[Dataset entries]
——————————

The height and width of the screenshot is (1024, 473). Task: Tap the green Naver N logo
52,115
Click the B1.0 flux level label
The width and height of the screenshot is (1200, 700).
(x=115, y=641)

——————————

[Work to complete]
Every record above should be output exactly.

[Result]
The height and width of the screenshot is (1024, 473). Task: Tap the green Naver N logo
52,115
Click the B1.0 flux level label
The width and height of the screenshot is (1200, 700).
(x=115, y=641)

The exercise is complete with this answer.